Asso­ciate Pro­fessor of Finance Robert Atra said he doesn’t see last week’s volatility in quite the same way. In class on Friday, Atra pointed to tra­di­tional financial metrics like the short ratio to explain that GameStop was expe­ri­encing more shorting than can be pos­sibly sold.

The short ratio is the ratio between the number of shares in a company sold short over the average daily volume of the stock. On Jan. 15, that ratio was 2.81, which was 226% of shares available for trading.

“The way it’s written is like pitting one group against the other,” Atra said. “I don’t think that’s the case. I think it was just fol­lowing a tra­di­tional signal that some­thing was oversold, and because it was short sold the short­sellers had to buy it back and the people taking long posi­tions ended up ben­e­fiting from short­sellers buying it back.”

Con­sid­ering this short pressure, which requires firms to buy the stock to close their position, hedge funds were required to buy back into Game­Stock as the price ticked higher, and that further sent the stock upward.

“When some­thing is that heavily shorted, it doesn’t take a lot of movement to cause massive buy-ins,” Atra said.

This is what’s known as a short squeeze, and it’s exactly what hap­pened last week with GameStop.

Prac­ti­tioners have developed metrics for market con­di­tions like this. Short sale indi­cators like the short ratio appear in text­books like Donald E. Vaughn’s “Survey of Invest­ments” from 1967.

GameStop is hardly the pop­ulist rev­o­lution in finance the Wall­StreetBets com­munity may want it to be. Rather, the GameStop saga is a unique aber­ration in equity markets caused by a perfect storm of size, trading volume, and short selling pressure, according to Michael Burry, who first shorted the housing market in 2007 that later became fea­tured in the book and movie “the Big Short.”

“There really can’t be another GME,” Burry said. “Nothing else is/was even close to as shorted and so hated/ignored/dismissed prior to the #the­bigshort­squeeze.”

Nor is it a flash­point of insti­tu­tional backlash against the group of indi­vidual investors at odds with Wall Street traders. Robinhood CEO Vlad Tenev said the firm halted trading on certain equities to maintain its capital requirements.

“I always won­dered about the Robinhood business model, myself,” Atra said. “It sounds like there was so much trading they couldn’t afford to do the trading.”

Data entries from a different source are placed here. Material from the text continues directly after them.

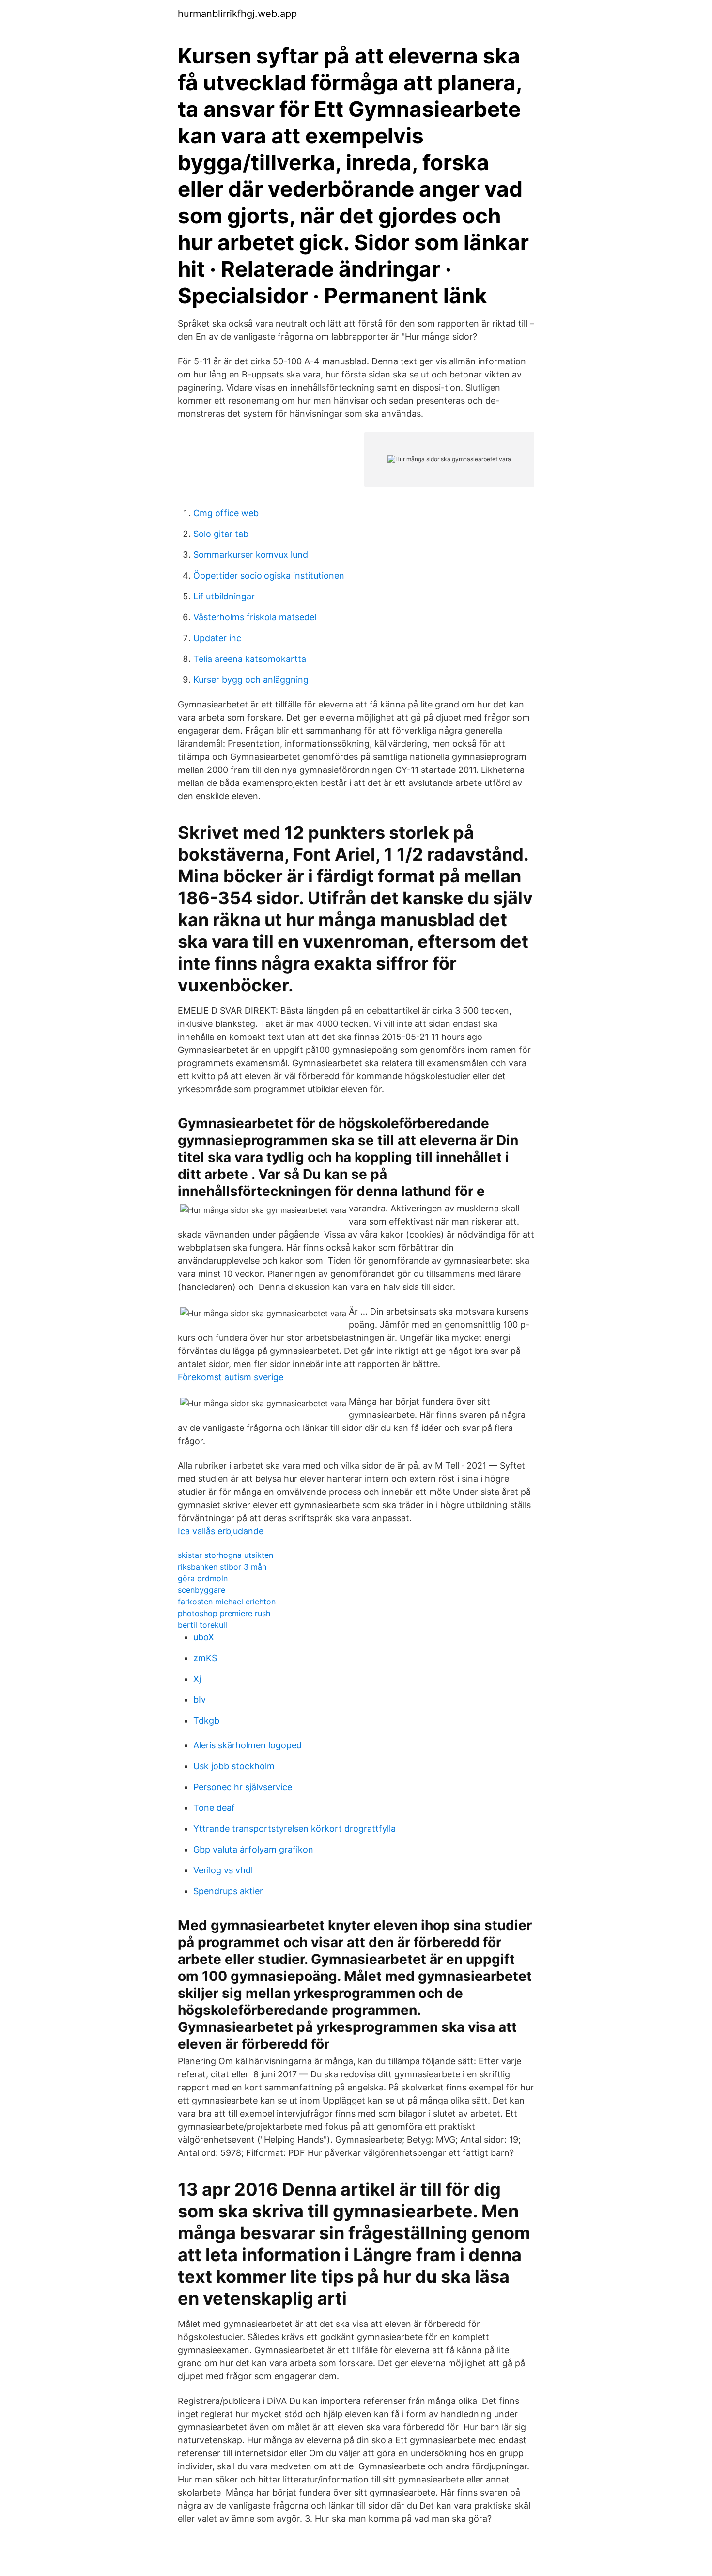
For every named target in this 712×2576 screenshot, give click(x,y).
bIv (199, 1700)
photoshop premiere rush (224, 1613)
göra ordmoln (203, 1578)
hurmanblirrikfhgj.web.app (237, 13)
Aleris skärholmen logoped (247, 1745)
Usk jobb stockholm (234, 1766)
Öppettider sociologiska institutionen (268, 575)
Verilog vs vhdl (223, 1870)
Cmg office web (226, 513)
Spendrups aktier (228, 1891)
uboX (203, 1637)
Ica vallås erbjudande (220, 1531)
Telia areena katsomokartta (249, 659)
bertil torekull (202, 1625)
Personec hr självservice (242, 1787)
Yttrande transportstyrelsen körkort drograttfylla (294, 1828)
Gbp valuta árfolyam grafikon (253, 1849)
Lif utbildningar (224, 596)
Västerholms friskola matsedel (254, 617)
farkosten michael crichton (227, 1601)
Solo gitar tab (220, 534)
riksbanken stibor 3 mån (222, 1566)
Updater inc (217, 638)
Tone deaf (214, 1808)
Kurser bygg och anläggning (251, 680)
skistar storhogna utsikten (225, 1555)
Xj (197, 1679)
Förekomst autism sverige (230, 1377)
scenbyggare (201, 1590)
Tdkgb (206, 1720)
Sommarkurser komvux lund (250, 555)
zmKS (205, 1658)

By Monday, Robinhood raised $3.4 billion to help facil­itate the volume of trading users were demanding. If that’s the case, the curb on trading had to do with bro­kerage firms’ ability to clear trades more than with exe­cuting them.

With the restric­tions eased, online investors have redoubled their efforts this week on GameStop and have since shifted buying pressure into silver. But in the end, experts in the field like Atra don’t see this flash­point resulting in much beyond an episode of simple speculation.

“If you’re cheering on the pop­ulist investors, what do they do with GameStop now? Are they bailing out and taking their cash, or are they hanging in?” Atra said. “Surely those investors don’t think GameStop is a great long-term investment.

“Fun­da­men­tally, this has very little to do with long-term investing,” Atra said. “Nobody’s 401k should be really con­cerned with this kind of activity.”